History
The Bais Yaakov movement was started by seamstress Sarah Schenirer in 1917 in Kraków, Poland. The first school building survives as apartments and is marked with a bronze plaque. While boys attended cheder and Talmud Torah schools (and in some cases yeshivas), at that time there was no formalized system of Jewish education for girls and young Jewish women. Schenirer saw the high rate of assimilation amongst these girls due to the secular influences of the non-Jewish schools that the girls were then attending. She concluded that only providing young Jewish women with a thorough, school-based Jewish education would effectively combat this phenomenon. She started a school of her own, trained other women to teach, and set up similar schools in other cities throughout Europe. She obtained the approval of Rabbi Yisrael Meir Kagan (the Chofetz Chaim), who issued a responsum holding that contemporary conditions required departing from traditional prohibitions on teaching women Torah and accepting the view that it was permitted. Following the Chofetz Chaim's approbation, the Bais Yaakov Movement in Poland was taken under the wing of Agudath Israel. The original Bais Yaakov was a seminary of sorts, intended to train girls to themselves become teachers and spread the Bais Yaakov movement.

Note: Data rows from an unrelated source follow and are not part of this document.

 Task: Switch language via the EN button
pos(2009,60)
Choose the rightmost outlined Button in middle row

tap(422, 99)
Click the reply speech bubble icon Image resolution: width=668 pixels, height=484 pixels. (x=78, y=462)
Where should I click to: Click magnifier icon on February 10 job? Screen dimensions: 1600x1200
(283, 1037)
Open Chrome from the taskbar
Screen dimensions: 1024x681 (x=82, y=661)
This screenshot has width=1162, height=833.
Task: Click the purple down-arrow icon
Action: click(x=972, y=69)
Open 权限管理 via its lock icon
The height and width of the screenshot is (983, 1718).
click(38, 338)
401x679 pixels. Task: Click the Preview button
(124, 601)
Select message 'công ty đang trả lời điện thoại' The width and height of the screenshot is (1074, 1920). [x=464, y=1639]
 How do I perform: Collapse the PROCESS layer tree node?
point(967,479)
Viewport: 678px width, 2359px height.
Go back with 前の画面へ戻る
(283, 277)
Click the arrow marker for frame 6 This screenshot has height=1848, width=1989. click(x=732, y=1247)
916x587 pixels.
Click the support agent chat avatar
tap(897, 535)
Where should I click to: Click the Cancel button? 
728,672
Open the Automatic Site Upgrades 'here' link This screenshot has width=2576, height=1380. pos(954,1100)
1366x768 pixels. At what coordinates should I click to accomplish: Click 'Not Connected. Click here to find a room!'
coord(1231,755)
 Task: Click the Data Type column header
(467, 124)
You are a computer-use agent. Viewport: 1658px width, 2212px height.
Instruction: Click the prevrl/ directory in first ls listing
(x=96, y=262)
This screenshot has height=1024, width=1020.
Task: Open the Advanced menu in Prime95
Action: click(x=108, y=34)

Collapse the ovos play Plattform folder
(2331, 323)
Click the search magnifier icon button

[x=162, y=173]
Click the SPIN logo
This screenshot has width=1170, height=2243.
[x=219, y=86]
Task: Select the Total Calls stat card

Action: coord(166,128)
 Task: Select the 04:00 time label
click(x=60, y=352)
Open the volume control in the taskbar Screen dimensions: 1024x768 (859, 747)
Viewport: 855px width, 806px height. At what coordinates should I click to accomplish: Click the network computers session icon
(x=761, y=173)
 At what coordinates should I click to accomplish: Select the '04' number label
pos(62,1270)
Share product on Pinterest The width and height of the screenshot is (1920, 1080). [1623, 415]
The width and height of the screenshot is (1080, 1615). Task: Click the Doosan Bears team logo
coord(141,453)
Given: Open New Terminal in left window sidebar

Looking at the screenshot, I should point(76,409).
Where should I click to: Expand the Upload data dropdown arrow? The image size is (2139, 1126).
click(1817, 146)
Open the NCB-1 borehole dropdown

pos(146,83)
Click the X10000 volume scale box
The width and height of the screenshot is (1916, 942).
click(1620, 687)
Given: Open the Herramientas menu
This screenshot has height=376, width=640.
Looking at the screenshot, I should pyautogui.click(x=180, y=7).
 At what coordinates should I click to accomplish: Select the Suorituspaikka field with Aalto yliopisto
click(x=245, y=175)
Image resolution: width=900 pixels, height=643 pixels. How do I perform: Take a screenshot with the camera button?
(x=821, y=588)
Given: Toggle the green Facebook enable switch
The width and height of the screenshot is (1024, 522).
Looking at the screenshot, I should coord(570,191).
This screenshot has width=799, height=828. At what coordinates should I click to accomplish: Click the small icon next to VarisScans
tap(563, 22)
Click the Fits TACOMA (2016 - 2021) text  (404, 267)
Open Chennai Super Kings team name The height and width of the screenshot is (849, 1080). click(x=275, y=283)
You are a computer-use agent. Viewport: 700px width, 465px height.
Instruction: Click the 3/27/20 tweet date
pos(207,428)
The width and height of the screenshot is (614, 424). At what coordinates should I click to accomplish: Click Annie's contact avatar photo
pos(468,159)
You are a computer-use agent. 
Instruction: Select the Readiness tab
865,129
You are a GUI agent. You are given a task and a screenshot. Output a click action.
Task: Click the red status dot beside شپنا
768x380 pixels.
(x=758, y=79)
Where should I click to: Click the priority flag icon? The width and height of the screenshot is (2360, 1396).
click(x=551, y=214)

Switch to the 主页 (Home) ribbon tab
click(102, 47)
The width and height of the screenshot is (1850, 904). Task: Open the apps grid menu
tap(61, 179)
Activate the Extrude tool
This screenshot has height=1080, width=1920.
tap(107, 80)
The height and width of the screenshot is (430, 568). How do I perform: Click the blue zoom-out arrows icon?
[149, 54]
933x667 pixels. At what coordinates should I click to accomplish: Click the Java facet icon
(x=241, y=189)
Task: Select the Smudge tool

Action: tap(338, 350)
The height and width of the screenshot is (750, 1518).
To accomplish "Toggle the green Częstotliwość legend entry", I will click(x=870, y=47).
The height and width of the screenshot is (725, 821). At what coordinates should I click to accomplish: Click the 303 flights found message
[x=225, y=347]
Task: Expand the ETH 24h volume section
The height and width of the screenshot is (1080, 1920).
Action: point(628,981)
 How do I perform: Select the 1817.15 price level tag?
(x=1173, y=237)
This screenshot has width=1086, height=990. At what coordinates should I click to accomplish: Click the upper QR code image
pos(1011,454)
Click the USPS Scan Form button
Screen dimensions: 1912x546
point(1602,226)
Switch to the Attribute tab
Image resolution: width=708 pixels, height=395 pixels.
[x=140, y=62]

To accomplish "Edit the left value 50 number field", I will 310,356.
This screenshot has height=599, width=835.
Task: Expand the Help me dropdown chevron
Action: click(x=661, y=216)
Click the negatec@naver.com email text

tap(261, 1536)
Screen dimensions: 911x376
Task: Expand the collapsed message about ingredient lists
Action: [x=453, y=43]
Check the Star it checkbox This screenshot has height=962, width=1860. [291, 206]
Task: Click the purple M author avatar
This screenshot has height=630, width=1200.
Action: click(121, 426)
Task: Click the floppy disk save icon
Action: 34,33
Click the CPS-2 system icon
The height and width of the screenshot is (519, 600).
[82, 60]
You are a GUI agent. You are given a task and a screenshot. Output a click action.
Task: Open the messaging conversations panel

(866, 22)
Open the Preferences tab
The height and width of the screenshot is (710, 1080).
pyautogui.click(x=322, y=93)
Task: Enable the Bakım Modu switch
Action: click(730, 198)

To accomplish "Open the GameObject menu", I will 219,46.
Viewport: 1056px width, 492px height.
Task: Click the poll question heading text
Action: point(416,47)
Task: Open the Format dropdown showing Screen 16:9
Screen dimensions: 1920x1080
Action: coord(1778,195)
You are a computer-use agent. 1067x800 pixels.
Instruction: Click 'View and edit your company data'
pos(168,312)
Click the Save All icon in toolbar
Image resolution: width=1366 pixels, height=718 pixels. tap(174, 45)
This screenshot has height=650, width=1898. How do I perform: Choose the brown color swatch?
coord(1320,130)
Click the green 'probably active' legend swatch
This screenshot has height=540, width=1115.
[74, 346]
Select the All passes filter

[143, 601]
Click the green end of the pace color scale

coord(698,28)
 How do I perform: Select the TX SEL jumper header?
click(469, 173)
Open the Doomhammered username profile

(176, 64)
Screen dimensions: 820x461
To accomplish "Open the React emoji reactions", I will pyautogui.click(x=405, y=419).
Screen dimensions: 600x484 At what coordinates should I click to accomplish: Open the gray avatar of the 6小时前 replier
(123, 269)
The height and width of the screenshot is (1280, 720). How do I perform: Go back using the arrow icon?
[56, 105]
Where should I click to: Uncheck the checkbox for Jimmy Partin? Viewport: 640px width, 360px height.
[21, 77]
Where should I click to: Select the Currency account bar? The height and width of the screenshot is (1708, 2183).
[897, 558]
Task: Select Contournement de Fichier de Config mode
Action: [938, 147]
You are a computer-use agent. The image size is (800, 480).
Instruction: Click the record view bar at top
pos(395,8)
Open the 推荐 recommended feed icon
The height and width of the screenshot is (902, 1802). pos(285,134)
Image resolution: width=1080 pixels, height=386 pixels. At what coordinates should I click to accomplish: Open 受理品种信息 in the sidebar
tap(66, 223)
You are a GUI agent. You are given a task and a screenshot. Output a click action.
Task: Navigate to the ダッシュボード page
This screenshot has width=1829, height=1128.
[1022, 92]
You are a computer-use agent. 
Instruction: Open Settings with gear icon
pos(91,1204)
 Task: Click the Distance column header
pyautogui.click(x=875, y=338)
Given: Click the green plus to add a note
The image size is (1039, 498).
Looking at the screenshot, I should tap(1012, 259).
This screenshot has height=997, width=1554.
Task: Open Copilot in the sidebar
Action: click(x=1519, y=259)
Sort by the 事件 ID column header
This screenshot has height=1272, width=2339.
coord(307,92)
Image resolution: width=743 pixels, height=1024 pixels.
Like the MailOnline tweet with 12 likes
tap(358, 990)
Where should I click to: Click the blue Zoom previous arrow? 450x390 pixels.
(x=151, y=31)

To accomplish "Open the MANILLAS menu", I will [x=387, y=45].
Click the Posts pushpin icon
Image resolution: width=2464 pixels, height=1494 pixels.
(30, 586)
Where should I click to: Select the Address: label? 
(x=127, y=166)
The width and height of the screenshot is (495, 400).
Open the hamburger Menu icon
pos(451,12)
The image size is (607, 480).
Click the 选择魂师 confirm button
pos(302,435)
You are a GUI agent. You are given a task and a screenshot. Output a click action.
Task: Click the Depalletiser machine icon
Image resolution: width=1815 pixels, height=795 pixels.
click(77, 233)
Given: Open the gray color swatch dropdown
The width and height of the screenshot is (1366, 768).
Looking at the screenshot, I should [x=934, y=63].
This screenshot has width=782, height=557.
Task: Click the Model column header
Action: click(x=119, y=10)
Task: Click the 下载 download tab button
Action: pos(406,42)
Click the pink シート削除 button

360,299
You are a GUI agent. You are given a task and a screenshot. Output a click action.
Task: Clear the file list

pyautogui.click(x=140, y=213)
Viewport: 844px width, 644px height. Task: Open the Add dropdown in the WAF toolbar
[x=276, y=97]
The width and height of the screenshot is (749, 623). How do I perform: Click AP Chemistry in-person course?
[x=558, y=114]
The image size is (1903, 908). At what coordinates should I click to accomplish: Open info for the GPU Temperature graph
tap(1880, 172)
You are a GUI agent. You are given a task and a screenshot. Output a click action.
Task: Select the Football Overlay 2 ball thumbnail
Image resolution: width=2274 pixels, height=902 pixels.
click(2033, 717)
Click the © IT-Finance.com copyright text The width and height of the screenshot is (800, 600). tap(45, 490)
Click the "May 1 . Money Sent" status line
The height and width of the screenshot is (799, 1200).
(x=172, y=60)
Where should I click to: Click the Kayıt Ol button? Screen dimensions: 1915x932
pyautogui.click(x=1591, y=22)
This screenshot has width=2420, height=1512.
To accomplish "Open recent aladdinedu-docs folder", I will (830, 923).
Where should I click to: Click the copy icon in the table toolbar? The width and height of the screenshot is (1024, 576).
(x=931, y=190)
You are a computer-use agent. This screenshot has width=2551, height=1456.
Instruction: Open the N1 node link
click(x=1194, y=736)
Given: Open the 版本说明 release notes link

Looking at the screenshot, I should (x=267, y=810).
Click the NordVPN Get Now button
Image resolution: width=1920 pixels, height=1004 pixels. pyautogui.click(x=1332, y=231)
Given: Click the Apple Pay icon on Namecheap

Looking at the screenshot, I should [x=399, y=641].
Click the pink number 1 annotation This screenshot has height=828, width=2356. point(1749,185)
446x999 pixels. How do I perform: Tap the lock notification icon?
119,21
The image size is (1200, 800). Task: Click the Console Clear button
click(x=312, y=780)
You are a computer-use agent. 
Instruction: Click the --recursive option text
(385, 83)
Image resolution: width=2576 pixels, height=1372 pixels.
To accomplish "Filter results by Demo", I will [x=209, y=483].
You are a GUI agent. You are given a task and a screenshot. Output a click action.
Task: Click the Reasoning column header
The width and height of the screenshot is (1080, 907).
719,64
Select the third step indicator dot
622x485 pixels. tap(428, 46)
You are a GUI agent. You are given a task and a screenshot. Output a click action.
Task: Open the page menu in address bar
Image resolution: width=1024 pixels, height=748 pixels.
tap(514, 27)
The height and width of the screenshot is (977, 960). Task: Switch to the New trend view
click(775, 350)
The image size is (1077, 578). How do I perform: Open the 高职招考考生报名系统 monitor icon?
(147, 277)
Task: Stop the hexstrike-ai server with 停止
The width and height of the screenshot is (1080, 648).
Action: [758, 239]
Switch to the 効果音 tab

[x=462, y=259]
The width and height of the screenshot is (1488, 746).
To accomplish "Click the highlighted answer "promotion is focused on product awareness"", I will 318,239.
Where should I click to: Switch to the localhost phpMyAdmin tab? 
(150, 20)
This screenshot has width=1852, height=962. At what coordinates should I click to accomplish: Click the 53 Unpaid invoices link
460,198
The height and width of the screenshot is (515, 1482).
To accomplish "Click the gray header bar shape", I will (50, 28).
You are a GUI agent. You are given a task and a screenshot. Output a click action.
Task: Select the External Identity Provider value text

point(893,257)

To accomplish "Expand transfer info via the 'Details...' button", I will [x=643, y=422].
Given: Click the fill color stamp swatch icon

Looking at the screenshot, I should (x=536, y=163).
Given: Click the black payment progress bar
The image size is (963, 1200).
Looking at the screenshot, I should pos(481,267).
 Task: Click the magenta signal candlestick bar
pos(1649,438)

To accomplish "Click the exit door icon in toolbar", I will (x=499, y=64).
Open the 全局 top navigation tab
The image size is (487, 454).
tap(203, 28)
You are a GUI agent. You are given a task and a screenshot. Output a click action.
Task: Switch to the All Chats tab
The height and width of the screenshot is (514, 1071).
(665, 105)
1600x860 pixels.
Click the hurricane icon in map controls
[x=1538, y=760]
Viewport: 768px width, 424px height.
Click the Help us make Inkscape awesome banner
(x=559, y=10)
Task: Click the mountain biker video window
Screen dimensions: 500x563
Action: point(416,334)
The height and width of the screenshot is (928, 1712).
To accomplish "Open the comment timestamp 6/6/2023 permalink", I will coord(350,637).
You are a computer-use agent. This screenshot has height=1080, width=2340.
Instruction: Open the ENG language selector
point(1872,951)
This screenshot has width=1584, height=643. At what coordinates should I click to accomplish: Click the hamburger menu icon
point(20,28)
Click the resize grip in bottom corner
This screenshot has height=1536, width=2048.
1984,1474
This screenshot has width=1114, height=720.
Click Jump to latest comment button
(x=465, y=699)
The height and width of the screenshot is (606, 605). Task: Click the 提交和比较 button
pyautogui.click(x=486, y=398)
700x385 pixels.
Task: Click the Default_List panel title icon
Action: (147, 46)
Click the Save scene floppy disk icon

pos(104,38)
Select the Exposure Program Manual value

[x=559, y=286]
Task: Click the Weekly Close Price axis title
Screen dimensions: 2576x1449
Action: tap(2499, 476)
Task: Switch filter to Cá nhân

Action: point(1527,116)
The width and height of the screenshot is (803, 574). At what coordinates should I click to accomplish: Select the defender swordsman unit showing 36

After World War II, Jews who came to North America, Israel, and other places established girls' schools of the same name, although some claim that the educational philosophy differs slightly from that of the original Bais Yaakov schools.
Besides elementary and high schools, there are also post-secondary schools in the Bais Yaakov system, usually referred to as seminaries. The seminaries run various courses generally lasting between one to three years. There are also post-secondary schools that combine Torah education with practical workforce skills, such as computer programming, education, and graphic arts.